Excerpt provided:
++++++++++++++++++++

Originally published 25 May 2010

So, there are about 45 days remaining until my next adventure in the mountains of Massachusetts. I just spent a long, long, long year reading, playing piano, goofing around, and not attending college. Recently, I started thinking about doing something that there is absolutely no possibility that anyone who A) has a job, B) is in school, or C) has any kind of responsibility could pull off. I think it will mix nicely with how I want this blog to work.

History is all about parallel and paradox. There are endless permutations of things to examine in our world. All too often in academia we aren’t encouraged to get creative about history or (dirty word) analysis. After all, those two topics are supposed to be about quantification, right? Let’s kill that association.

++++++++++++++++++++

Material shown:
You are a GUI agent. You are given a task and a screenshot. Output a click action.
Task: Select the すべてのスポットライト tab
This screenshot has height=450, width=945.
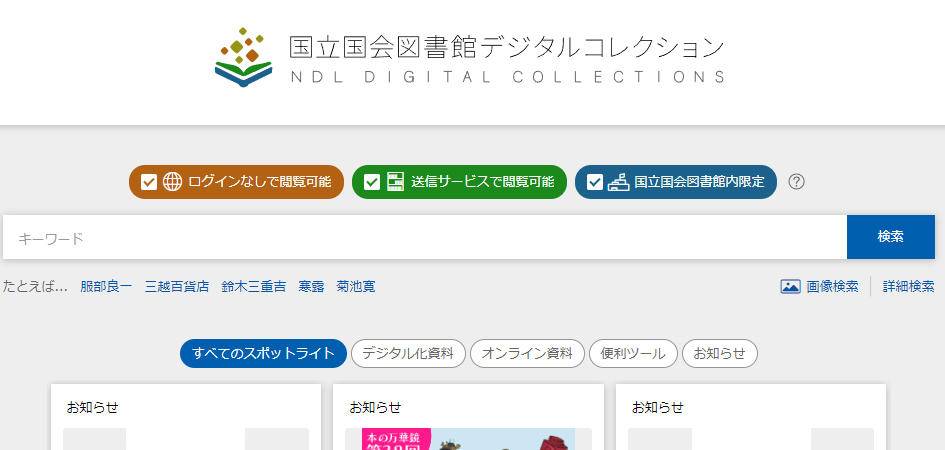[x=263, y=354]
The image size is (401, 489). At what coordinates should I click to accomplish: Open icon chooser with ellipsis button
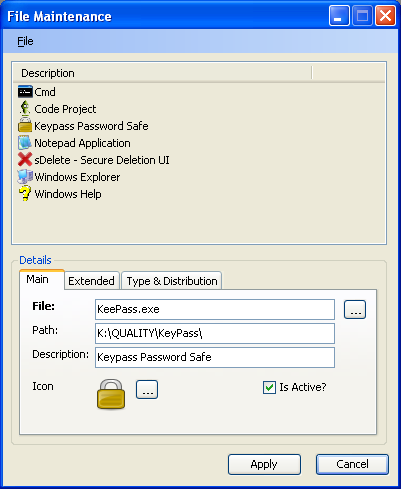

++++++++++++++++++++

Stated goal 1:
From the blog post, write out the passage starting at "History is all" and ending at "kill that association.", with "academia" swapped for "universities".
Stated goal 2:
According to the blog post, where will the writer's next adventure take place?

Written response 1:
History is all about parallel and paradox. There are endless permutations of things to examine in our world. All too often in universities we aren’t encouraged to get creative about history or (dirty word) analysis. After all, those two topics are supposed to be about quantification, right? Let’s kill that association.

Written response 2:
In the mountains of Massachusetts.